I suggest using an EMON_ prefix for all the variables.

With a view to emonhub being able to be installed seperatly, ideally the environment file would be specific to emonhub in this case rather than one file for all aspects of the emonSD installation. Can you see any issue with this?

Not off the top of my head. It obviously complicates things with multiple files then necessary for the complete system. Equally, having extra environment variables defined in the file wouldn’t have a negative effect on anything if they weren’t used in an emonhub-only installation, so it might be easier to keep everything in one file.

[edit]: perhaps the best idea depends on the directory structure. I think I would have one .env file in each top-level directory. So if the plan is to have emonhub as a package in /opt/emonhub and emoncms (or whatever) in /opt/emoncms then I would have an environment file in each. Say emonhub.env and emoncms.env

Are you going to write the Environment file on the fly rather than have one in the git repo(s)? How will you handle updates (where a user may have edited it)?

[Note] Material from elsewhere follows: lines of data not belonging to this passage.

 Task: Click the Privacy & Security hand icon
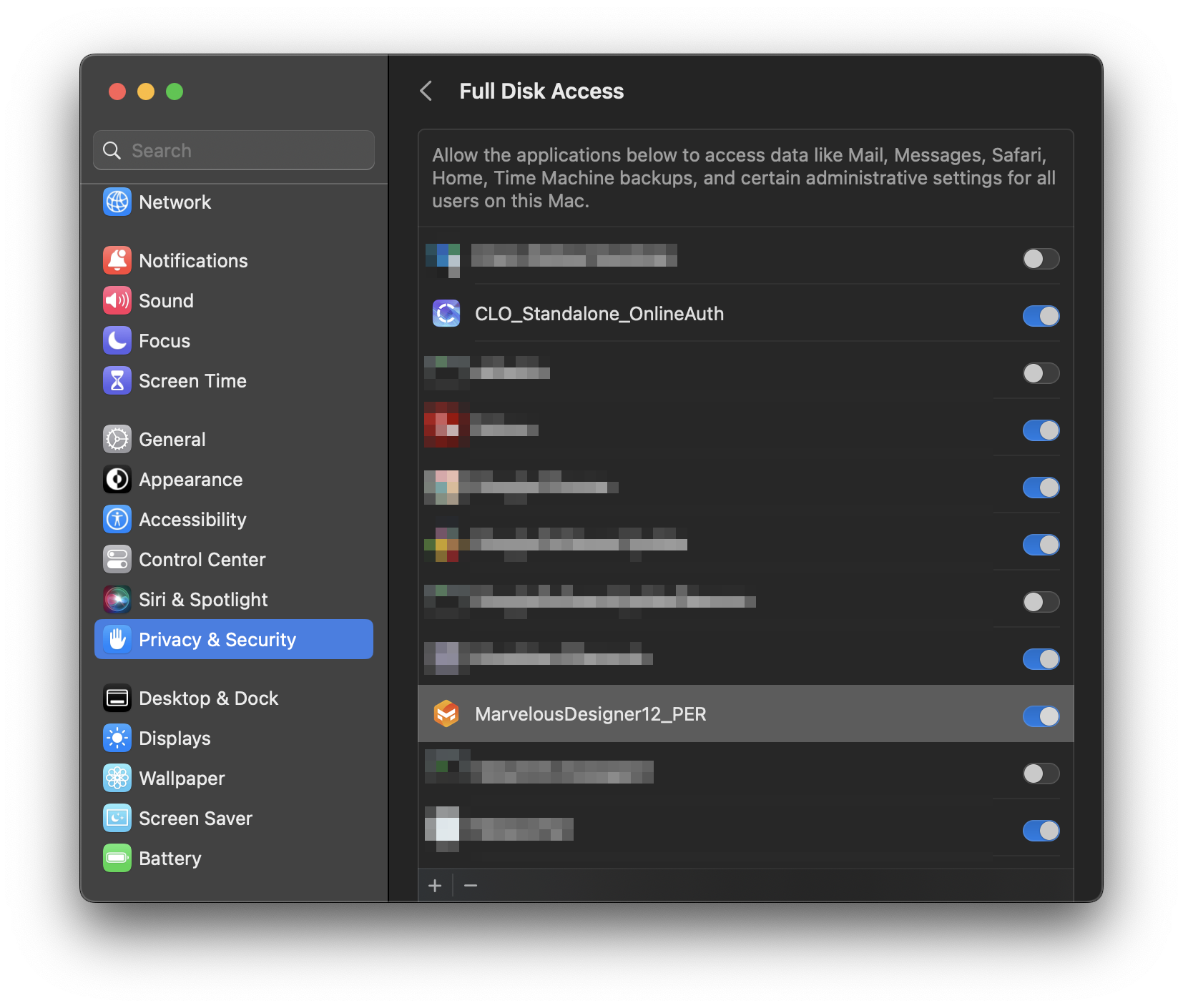point(117,639)
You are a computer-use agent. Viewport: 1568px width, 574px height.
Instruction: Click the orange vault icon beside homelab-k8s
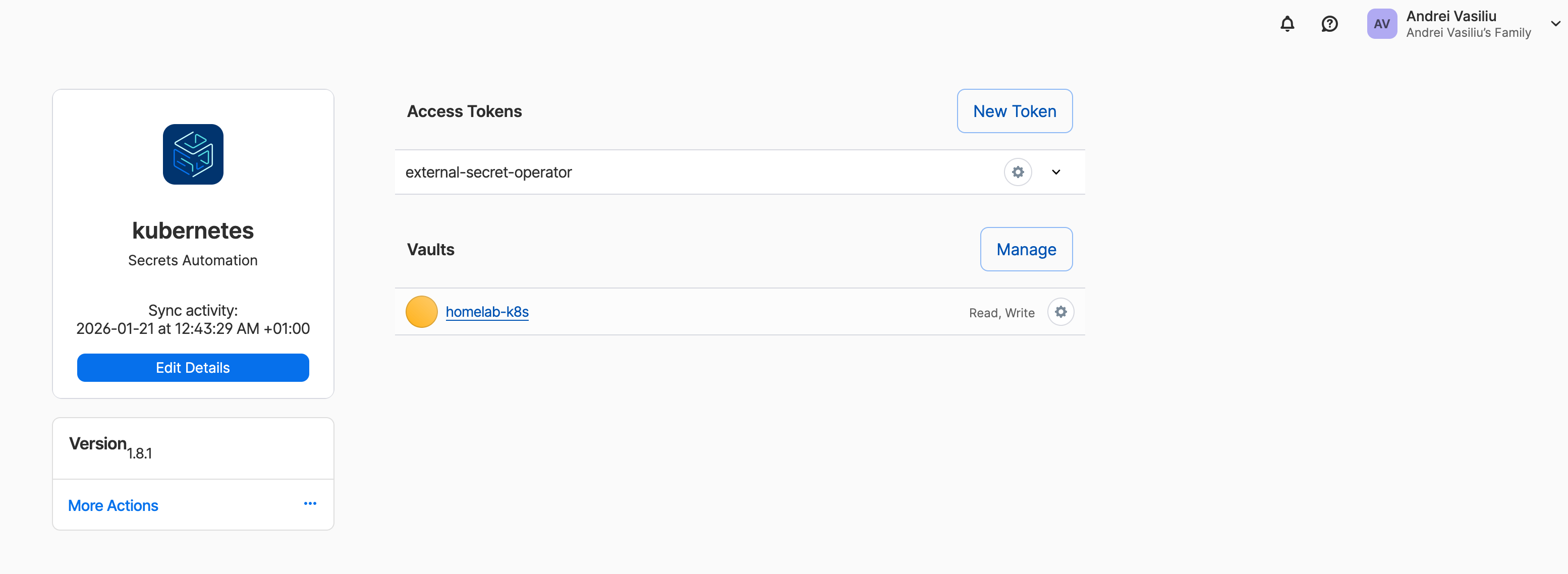click(421, 311)
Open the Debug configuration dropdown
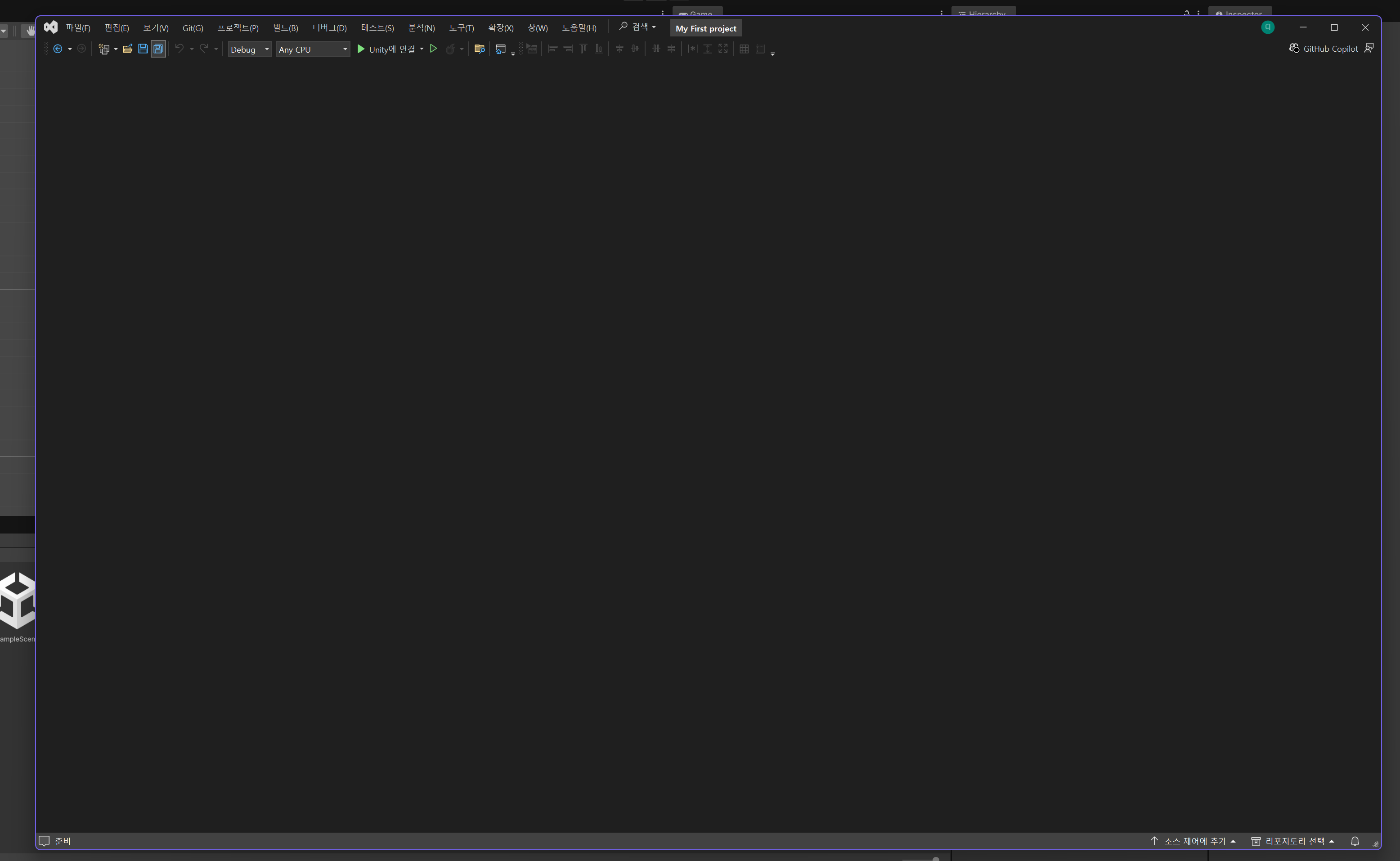 [249, 49]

This takes us back to the hierarchical settings issue IMHO. You could employ the general principle of drop-ins - effectively the same as my hierarchical settings proposal from way back.

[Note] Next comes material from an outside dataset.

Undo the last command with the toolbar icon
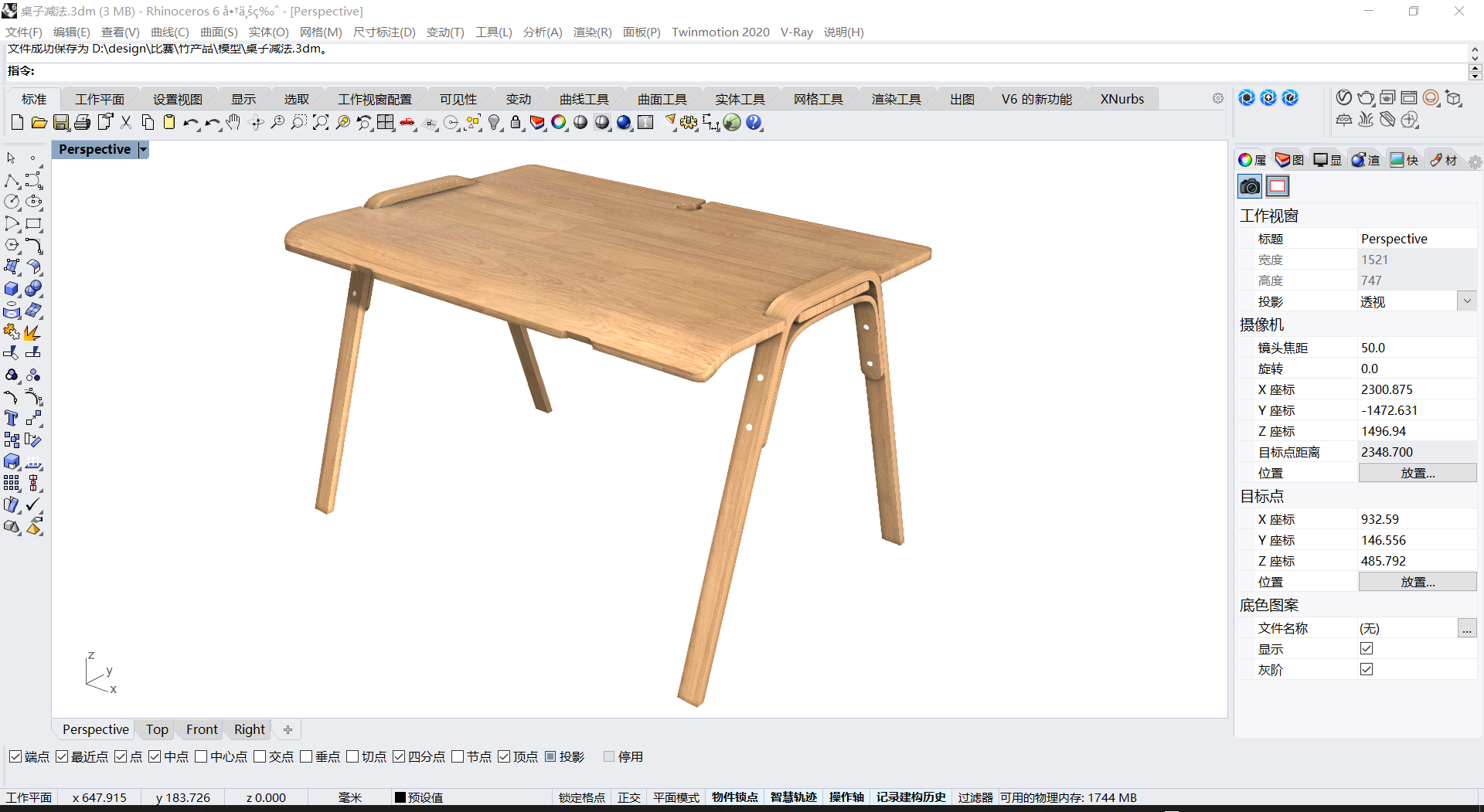Viewport: 1484px width, 812px height. tap(192, 122)
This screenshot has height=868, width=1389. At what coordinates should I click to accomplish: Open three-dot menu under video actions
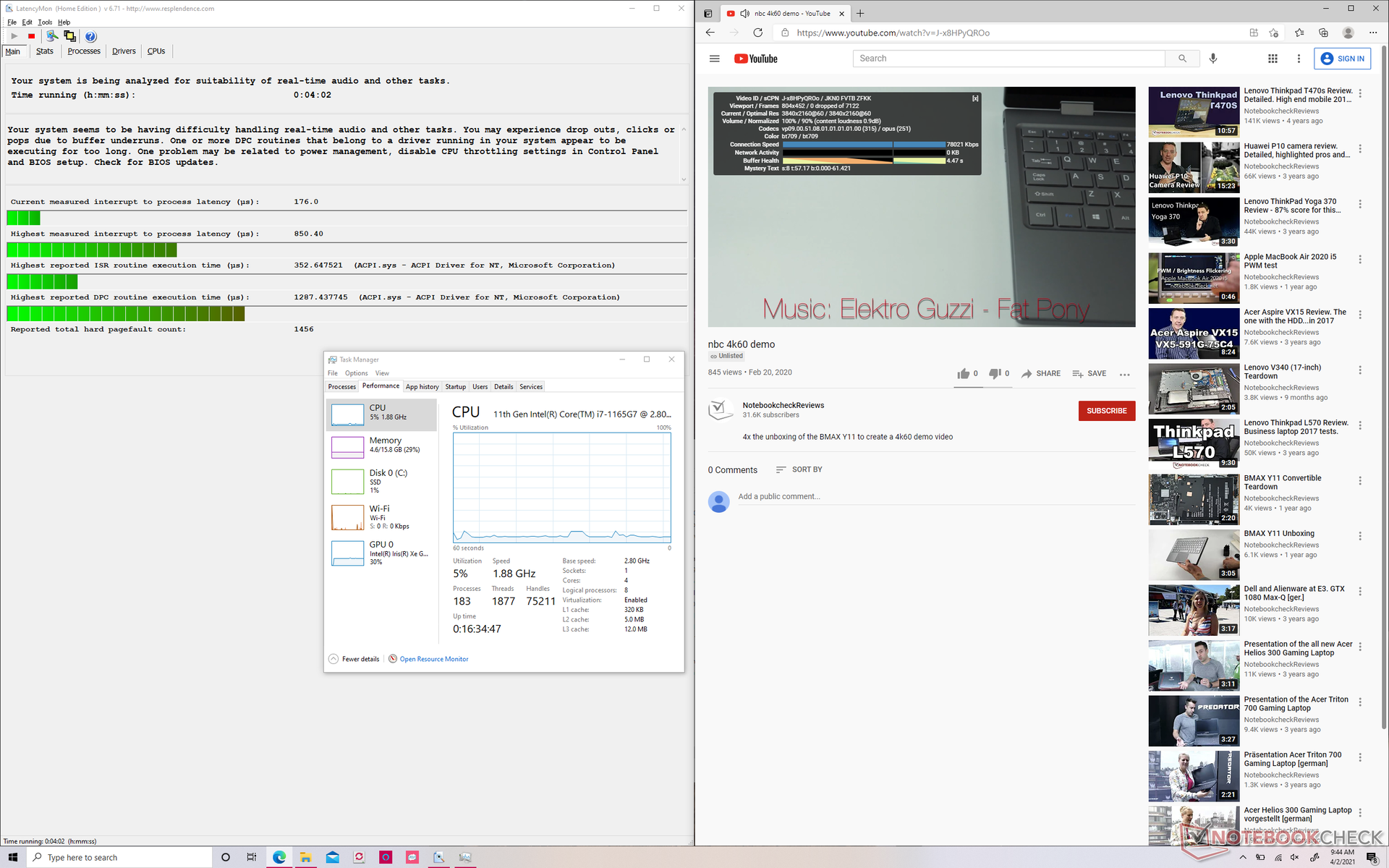[x=1124, y=374]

The standard way to handle such issues is to have a file named emonhub-defaults.env or similar in the repo, so that is what gets overwritten in an update. But the running system looks for emonhub.env to get its paths so it can stop with an error message if there is no such file, or perhaps automatically copy the defaults file to the operational file location if it doesn’t exist. That way any customisation is never overwritten accidently.

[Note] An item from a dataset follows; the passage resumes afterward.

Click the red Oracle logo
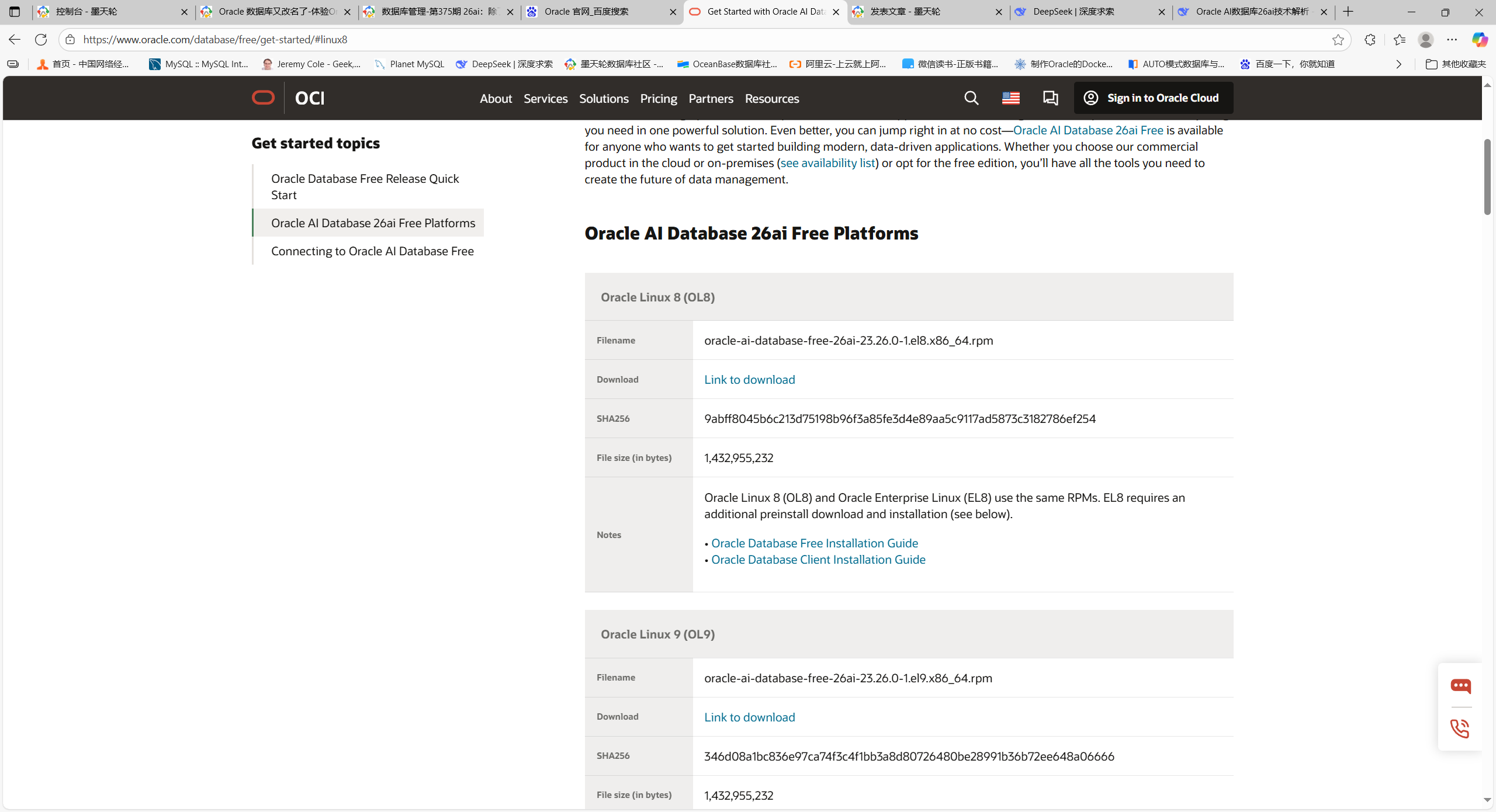 [x=263, y=98]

Not a standard that is currently used here - which is my point.

Oh and the problem with that is, that, unless you load both (unclear if you meant that), if a new variable is added, the file in use does not have that variable. The emoncms settings file is an example of the issues.

I don’t think that’s a serious difficulty. Firstly, I think it will be fairly rare for a new path to be added to the environment; most changes are within existing trees. Secondly, the update can check whether the file in use was modified and if not use the new default. Thirdly, if it was modified then the user clearly understands enough to do that, and likely expects future maintenance and a clear and comprehensive prompt about what needs doing should be enough to get them going.

You have never had to rewrite your settings.php file because a new setting has been added then.

I now have a solution to this here Flexible log_location for emoncms · Issue #1294 · emoncms/emoncms · GitHub. Feel free to discuss on this issue so as not to split the discussion on systemd environment variables.

(I know the first point about emonhub.py path is still under discussion, but) In connection with your recently released fix (Fix for full /var/log issue, causing inputs to stop updating is now available) and the comments in the above mentioned issue, the forth point about the emonhub service creating it’s own log folder/file would, if adopted for the emoncms services too, negate any need for entries in the rc.local for those services, and since feedwriter, emoncms_mqtt and service-runner would all check and create /var/log/emon if required, the folder and emoncms.log would already exist before any webpage is served so /var/log/emon would not need to be created in rc.local in the interim. (as described in /var/log still filling up - #27 by pb66)

Both the emonhub.conf and emonhub.log paths may well be configurable, but the ability to manage it’s own log folder/file is a good addition regardless, it’s more robust, especially when there’s a possibility of it being used with any form of RAM based log partition. The pending decision on paths, should not prevent the unit’s from creating their own log folder/files

With regards to the postprocess,backup,sync module logs and the update logs, these can only work with service-runner active so there is no chance of them being triggered without a log in place. It’s only if emoncms is installed with no services at all that a provision to create the log folder (and file) is needed, that’s not the position on a emonSD so emoncms.log would’nt need creating in rc.local at all.